Benoit TAILLEFERT et  Sylvain GAUTIER, VINOSOFT. Les deux associés basés à Dijon conçoivent et commercialisent un logiciel de gestion de stock et de gestion commerciale à destination des domaines viticoles.

Sébastien BRICOUT, DOMAINE DU GOÛT. Depuis Fontaine-lès-Dijon, ils proposent des coffrets de dégustation de 3 vins différents conditionnés en Vinottes (échantillons). Une fois goûté, le vin choisi est envoyé en bouteille de 75 cl suivant la quantité demandée.

Pierrick BRUCHON, DOCOLAB. Il s’agit d’une solution de gestion de documents réglementaires et contractuels pour les entreprises. Elle est administrée depuis un portail internet et une application mobile qui permet la saisie de rapports en temps réel. La société est basée à Longvic, dans l’agglomération de Dijon.

Marc RIEDEL, AUM Biosync. Ce docteur en chronobiologie et en sociologie, également pompier, s’appuie sur les technologies mobiles, le big data et l’intelligence artificielle afin d'optimiser la collecte des ressources opérationnelles des services d’urgence et de sécurité civile, afin de les rendre accessibles en temps réel. Il est installé à Mâcon.

Laurent BOIDRON et Florent DA ROCHA, AnthroPi. Ils sont conçu un simulateur d’appel pour les professionnels de la santé pour le traitement de la régulation des alertes, des appels, et de la gestion de crises. AnthroPi est basée à Boindron (Côte-d’Or).

Bruno DUPERRIER, Morphée +. Il développé un projet de micro radar de la dimension d’un smartphone afin d’améliorer la sécurité et le bien-être des résidents d’EHPAD (détecteurs de chute, alertes respiratoires etc.).
Lire ici l’article de cette société de Dijon, sur Traces Ecrites News.

Michel RÉVEILLON, MGO. Ce cadre de l’industrie a repris en 2018 cette société de mécanique générale et outillage qui cite deux sites, Varanges (Côte-d’Or) et Gray (Haute-Saône).
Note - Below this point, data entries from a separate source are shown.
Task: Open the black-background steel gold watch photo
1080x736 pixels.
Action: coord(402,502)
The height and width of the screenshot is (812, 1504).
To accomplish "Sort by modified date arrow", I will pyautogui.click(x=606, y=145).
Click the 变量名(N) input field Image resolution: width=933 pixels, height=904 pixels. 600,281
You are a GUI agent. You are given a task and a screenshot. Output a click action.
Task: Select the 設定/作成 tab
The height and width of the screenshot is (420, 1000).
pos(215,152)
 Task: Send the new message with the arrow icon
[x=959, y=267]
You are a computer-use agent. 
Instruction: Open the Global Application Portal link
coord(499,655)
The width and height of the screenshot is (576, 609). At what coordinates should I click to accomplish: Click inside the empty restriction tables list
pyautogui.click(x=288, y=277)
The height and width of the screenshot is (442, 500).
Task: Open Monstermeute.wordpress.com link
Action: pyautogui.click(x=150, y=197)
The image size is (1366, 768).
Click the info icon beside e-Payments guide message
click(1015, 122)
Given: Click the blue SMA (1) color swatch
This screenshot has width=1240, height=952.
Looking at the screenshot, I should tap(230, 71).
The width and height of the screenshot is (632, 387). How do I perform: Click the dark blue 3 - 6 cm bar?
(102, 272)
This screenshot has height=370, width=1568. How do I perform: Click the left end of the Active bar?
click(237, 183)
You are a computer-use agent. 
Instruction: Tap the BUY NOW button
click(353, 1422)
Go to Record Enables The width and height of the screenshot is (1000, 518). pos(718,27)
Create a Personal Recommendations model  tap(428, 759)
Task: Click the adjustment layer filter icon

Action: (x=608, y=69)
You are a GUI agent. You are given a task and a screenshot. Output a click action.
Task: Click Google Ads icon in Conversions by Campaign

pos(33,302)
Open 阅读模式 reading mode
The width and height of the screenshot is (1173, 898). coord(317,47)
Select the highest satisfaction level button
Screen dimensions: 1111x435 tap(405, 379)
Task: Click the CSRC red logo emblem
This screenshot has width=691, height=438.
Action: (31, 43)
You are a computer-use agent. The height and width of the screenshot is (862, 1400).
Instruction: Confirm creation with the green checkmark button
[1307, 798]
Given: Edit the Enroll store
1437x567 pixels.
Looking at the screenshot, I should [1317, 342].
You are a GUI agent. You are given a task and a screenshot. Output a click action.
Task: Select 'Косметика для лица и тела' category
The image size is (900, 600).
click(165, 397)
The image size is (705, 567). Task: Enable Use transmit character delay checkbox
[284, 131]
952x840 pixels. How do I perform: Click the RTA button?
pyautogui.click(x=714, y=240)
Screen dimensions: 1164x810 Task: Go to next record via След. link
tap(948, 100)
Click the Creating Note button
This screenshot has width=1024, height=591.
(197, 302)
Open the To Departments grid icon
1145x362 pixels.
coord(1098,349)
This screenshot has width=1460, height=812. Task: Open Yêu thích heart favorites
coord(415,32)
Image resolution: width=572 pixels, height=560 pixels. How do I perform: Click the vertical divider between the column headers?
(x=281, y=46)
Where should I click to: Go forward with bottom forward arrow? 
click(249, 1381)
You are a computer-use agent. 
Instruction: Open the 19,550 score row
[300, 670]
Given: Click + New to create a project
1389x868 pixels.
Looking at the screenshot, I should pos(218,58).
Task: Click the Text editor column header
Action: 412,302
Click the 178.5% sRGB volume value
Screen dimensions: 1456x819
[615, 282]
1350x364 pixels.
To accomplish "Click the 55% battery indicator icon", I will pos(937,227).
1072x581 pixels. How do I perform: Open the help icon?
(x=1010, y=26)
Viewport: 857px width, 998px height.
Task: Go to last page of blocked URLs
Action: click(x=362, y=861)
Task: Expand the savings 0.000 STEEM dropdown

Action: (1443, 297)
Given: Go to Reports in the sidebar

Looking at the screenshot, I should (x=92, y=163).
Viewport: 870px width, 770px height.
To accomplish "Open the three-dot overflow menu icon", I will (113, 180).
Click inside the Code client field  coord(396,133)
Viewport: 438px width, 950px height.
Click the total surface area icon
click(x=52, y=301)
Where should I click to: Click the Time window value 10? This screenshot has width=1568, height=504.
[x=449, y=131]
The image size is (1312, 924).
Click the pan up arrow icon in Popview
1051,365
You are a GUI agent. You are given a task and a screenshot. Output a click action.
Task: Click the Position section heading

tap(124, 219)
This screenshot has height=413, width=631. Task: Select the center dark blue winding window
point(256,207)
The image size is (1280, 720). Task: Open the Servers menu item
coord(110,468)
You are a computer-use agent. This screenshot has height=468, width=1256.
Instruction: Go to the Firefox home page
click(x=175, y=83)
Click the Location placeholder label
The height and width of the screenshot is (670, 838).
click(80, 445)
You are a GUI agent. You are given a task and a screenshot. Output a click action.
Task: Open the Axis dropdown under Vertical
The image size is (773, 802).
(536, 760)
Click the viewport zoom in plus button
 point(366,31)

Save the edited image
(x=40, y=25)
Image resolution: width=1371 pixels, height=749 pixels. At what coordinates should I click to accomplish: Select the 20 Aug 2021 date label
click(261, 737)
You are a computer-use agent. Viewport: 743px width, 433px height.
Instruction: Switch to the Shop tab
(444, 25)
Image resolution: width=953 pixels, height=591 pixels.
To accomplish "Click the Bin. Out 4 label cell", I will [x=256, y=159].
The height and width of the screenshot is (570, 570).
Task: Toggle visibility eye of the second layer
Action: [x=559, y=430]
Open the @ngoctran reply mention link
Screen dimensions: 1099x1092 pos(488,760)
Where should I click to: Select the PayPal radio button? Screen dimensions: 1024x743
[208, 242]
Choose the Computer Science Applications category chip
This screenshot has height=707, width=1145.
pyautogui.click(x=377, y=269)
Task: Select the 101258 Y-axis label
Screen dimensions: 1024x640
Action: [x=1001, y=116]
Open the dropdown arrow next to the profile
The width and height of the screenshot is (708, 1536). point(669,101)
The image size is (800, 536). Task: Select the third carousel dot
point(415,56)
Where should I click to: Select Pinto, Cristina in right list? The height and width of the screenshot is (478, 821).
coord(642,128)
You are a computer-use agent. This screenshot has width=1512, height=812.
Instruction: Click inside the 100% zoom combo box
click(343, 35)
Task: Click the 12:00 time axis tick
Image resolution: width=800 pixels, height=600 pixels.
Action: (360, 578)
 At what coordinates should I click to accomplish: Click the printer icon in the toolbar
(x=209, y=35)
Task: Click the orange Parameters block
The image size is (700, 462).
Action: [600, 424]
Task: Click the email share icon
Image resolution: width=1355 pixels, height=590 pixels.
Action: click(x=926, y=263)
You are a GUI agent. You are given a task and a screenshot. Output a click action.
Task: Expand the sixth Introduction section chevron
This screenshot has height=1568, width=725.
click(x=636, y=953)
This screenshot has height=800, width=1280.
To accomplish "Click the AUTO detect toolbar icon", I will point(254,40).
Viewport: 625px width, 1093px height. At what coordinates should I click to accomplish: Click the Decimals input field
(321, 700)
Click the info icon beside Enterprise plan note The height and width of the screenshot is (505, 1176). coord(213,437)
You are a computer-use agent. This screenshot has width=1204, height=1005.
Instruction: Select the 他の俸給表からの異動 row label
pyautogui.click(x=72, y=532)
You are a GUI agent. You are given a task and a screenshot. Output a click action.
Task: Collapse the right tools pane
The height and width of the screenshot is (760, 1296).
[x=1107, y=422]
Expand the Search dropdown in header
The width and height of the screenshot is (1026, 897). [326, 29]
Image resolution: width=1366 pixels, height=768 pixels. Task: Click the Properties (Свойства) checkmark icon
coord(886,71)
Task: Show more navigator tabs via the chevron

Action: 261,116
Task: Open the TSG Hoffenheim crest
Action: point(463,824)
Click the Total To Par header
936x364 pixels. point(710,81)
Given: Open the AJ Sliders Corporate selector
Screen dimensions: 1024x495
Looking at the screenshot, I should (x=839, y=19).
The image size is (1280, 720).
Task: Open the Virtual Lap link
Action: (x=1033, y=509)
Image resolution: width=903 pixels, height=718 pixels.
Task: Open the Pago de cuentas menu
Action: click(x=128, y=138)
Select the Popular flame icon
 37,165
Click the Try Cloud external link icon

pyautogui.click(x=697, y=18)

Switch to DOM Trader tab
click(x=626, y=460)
Lire ici l’article de Traces Ecrites News.

Gabriel BERNIER, Fanny LECOINTRE et Anaïs JANEIRO, L’Atelier à croc. Ils développent depuis Dijon, une gamme de produits extrudés à base de légumineuses. À lire prochainement sur Traces Écrites News.

Hervé DURAND, KURA DE BOURGOGNE. Saké-sommelier depuis 2013, il a créé à Vendenesse-les-Charolles (Saône-et-Loire)  la première fabrique européenne de saké et de condiments japonais avec des recettes traditionnelles, sous certification Bio.

Yannick Davouse, IDXPROD. À la suite d’un parcours industriel de 20 ans dans des fonctions techniques, managériales, puis en direction générale et innovation, il créée sa société, ce sera dans la communication avec une prédilection pour l'image 3 dimensions, et à Auxerre (Yonne).

Lionel STEINMETZ, LE ROMAN DE MA VIE. Après des années à travailler dans le domaine vétérinaire, il décide de réaliser des biographies rédigées par des narrateurs à partir de questionnaires écrits, entretiens téléphoniques ou entretiens face à face, à l’occasion d’événements personnels.